Exercise details: Reproduce, word for word, the lines in the material below starting with the one that has "Image resolution: width=1247" and going on through the one that has "The width and". Leave out all pictures.

Material provided:
---------------
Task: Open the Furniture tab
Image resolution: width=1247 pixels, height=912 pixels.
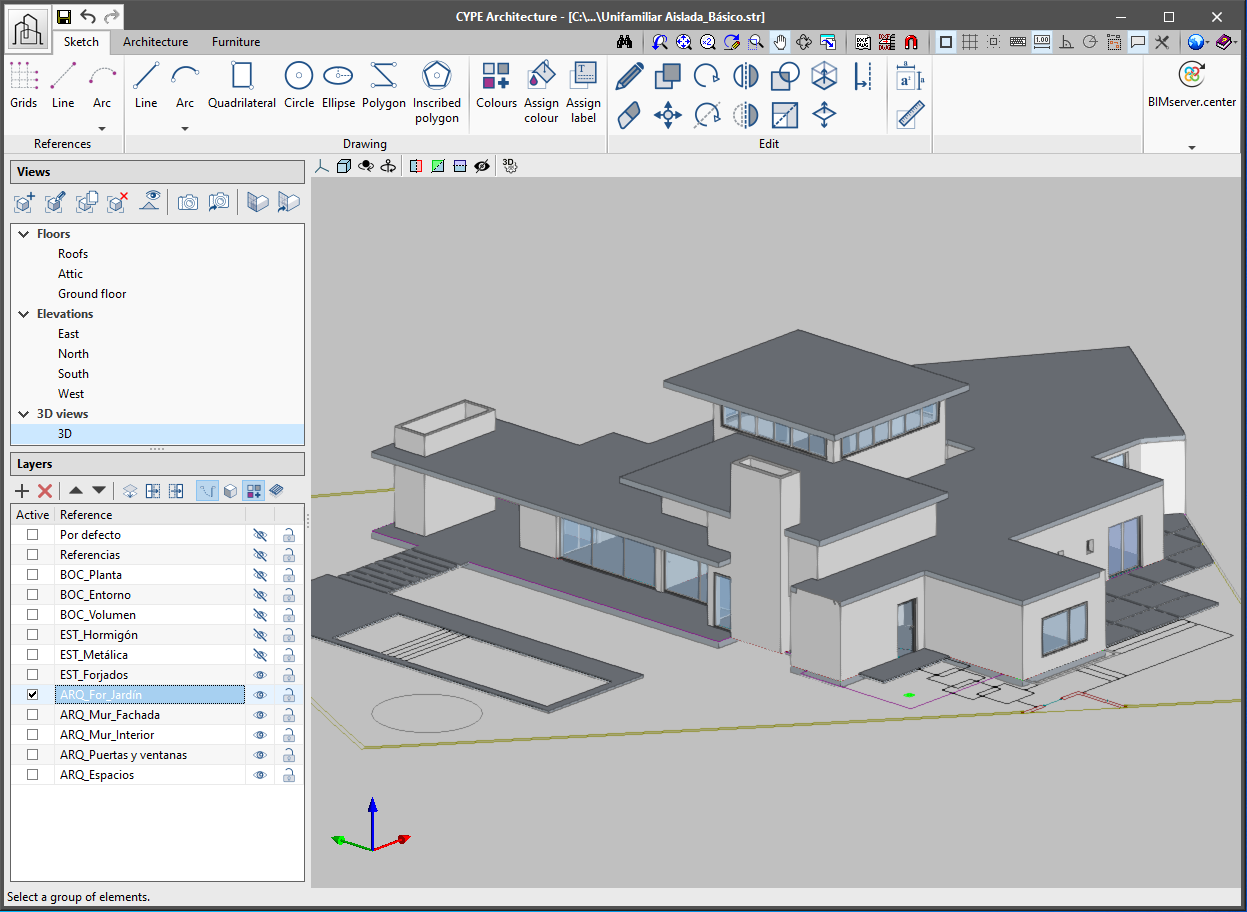Action: click(x=235, y=42)
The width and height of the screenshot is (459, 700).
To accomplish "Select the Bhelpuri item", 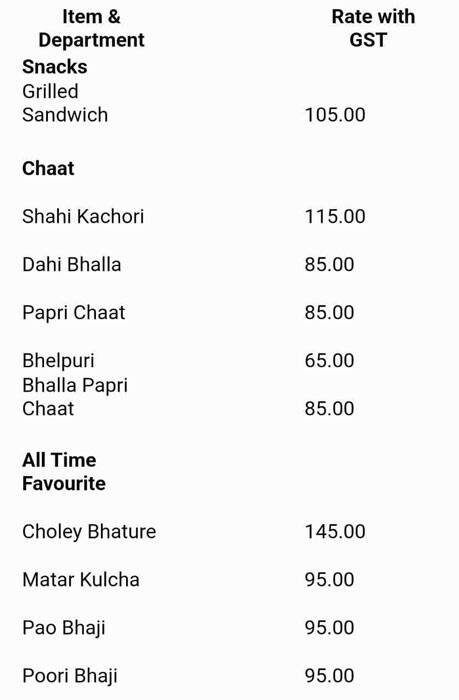I will [58, 361].
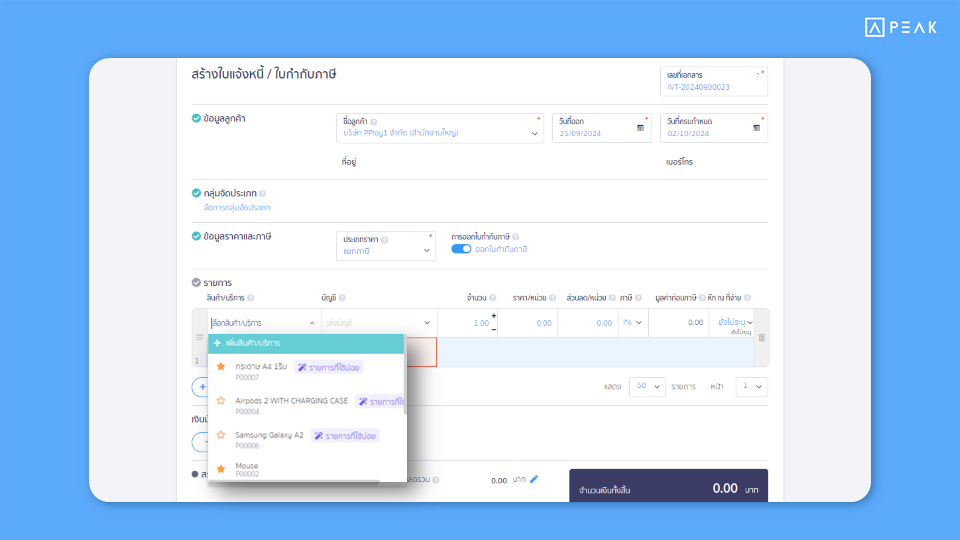Viewport: 960px width, 540px height.
Task: Click the star icon beside กระดาษ A4 1รีม
Action: (221, 367)
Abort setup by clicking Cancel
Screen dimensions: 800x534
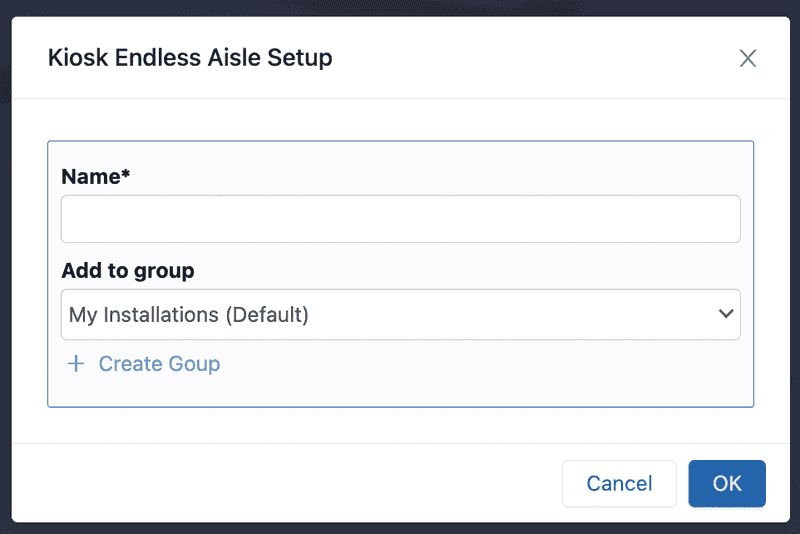tap(619, 484)
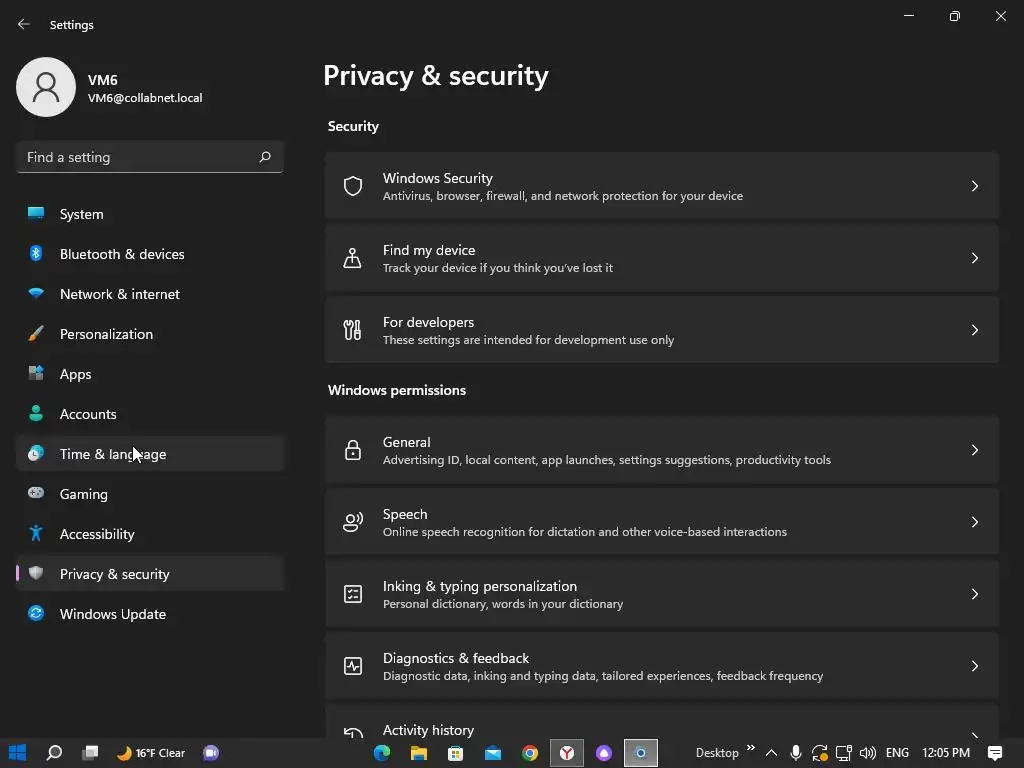Click the For developers tools icon
This screenshot has width=1024, height=768.
(x=352, y=330)
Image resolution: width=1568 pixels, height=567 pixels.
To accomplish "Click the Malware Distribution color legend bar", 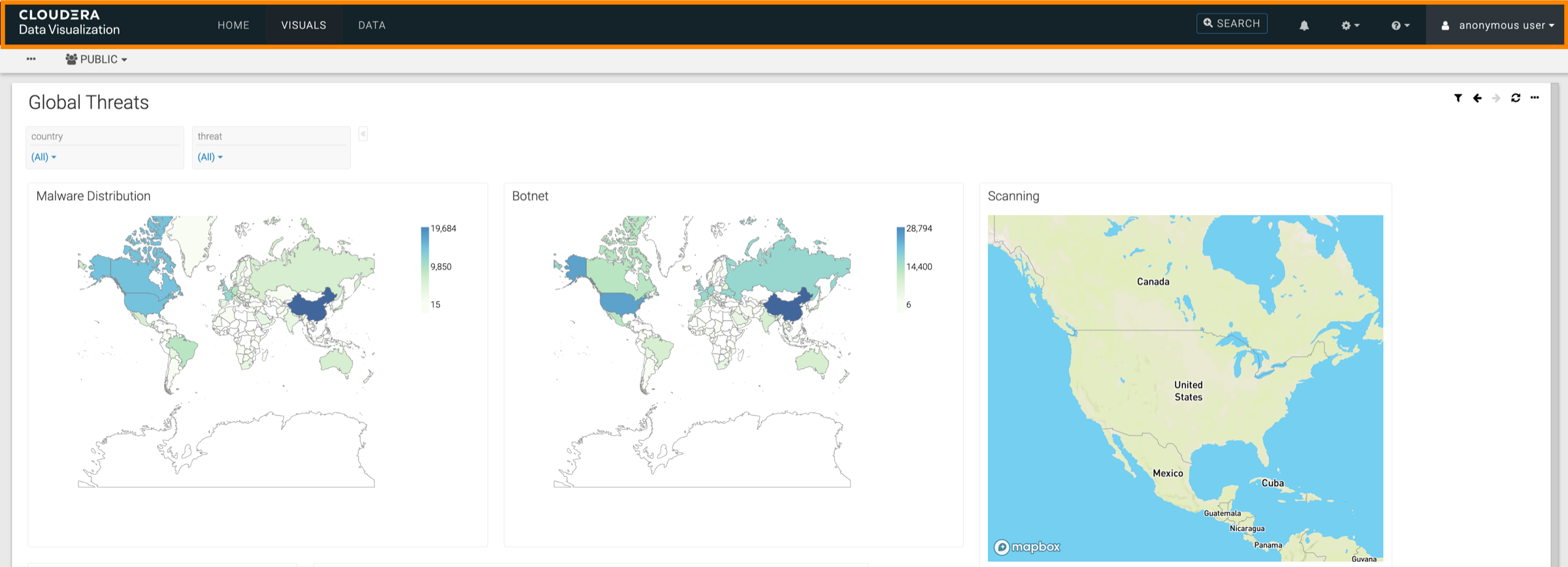I will [x=425, y=267].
---------------
Response below:
Image resolution: width=1247 pixels, height=912 pixels.
Action: click(x=235, y=42)
The width and height of the screenshot is (459, 700).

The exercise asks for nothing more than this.